§ Problem to work on
Between the line containing "How do I perform: Click" and the line containing "Click the pin shortcut icon" lies a run of lines; give that run again exactly, with both of those lines, and nothing else from the entries below.
===== Available records
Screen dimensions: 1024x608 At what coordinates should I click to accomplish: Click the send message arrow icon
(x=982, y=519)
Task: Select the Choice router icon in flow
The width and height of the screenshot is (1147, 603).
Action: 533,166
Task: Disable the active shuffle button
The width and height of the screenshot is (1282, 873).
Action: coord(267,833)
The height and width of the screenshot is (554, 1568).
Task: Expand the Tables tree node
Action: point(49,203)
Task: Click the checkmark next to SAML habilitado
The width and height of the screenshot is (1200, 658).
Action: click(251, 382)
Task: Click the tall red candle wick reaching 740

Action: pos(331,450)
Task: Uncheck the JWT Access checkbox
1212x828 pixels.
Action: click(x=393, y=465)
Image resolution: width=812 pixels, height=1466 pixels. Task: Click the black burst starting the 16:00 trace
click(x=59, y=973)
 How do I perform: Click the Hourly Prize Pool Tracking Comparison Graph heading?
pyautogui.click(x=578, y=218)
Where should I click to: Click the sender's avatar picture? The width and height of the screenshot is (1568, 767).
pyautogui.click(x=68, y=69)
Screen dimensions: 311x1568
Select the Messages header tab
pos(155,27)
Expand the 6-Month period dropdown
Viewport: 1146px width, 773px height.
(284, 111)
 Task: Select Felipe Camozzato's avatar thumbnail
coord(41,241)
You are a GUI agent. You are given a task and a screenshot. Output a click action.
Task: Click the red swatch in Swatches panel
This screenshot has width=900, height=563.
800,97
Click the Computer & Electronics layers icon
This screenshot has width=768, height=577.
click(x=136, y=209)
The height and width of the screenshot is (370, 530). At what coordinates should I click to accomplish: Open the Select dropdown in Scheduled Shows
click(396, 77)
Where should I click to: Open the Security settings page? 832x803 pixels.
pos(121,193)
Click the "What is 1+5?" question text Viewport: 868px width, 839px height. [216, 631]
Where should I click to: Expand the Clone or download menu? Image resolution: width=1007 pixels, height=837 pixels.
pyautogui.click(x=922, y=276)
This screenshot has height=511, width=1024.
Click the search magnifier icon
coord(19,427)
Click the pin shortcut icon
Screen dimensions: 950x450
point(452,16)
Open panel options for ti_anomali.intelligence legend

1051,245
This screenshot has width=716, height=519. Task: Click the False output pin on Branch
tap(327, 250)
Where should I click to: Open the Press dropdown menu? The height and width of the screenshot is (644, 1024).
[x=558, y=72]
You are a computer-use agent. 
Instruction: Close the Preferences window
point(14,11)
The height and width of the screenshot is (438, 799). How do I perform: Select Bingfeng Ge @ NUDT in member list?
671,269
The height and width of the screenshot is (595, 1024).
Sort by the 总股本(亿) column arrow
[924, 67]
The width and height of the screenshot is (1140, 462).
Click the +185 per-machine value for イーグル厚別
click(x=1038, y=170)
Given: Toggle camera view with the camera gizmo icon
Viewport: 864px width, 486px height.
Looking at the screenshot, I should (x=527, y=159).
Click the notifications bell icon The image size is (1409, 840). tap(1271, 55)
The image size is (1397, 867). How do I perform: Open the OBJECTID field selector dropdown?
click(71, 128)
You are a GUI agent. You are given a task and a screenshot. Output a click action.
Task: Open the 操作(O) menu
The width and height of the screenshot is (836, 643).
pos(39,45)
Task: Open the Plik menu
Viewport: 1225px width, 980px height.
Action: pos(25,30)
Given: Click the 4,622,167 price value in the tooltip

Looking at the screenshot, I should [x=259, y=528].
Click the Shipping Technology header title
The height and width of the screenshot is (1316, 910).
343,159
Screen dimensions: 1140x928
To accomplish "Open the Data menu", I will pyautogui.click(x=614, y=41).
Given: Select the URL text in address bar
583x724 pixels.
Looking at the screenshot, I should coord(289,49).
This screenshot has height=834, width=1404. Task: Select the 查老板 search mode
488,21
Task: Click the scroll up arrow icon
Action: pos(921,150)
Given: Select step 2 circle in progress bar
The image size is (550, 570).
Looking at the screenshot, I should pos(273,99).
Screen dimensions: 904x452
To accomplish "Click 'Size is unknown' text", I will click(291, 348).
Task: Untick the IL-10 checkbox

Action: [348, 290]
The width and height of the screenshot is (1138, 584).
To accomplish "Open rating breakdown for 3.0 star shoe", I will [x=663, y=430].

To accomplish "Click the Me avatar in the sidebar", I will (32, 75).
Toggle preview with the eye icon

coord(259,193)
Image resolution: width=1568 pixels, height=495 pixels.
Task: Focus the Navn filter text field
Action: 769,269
==========
§ Response to this task
 How do I perform: Click the Hourly Prize Pool Tracking Comparison Graph heading?
pyautogui.click(x=578, y=218)
Where should I click to: Click the sender's avatar picture? The width and height of the screenshot is (1568, 767).
pyautogui.click(x=68, y=69)
Screen dimensions: 311x1568
Select the Messages header tab
pos(155,27)
Expand the 6-Month period dropdown
Viewport: 1146px width, 773px height.
(284, 111)
 Task: Select Felipe Camozzato's avatar thumbnail
coord(41,241)
You are a GUI agent. You are given a task and a screenshot. Output a click action.
Task: Click the red swatch in Swatches panel
This screenshot has width=900, height=563.
800,97
Click the Computer & Electronics layers icon
This screenshot has width=768, height=577.
click(x=136, y=209)
The height and width of the screenshot is (370, 530). At what coordinates should I click to accomplish: Open the Select dropdown in Scheduled Shows
click(396, 77)
Where should I click to: Open the Security settings page? 832x803 pixels.
pos(121,193)
Click the "What is 1+5?" question text Viewport: 868px width, 839px height. [216, 631]
Where should I click to: Expand the Clone or download menu? Image resolution: width=1007 pixels, height=837 pixels.
pyautogui.click(x=922, y=276)
This screenshot has height=511, width=1024.
Click the search magnifier icon
coord(19,427)
Click the pin shortcut icon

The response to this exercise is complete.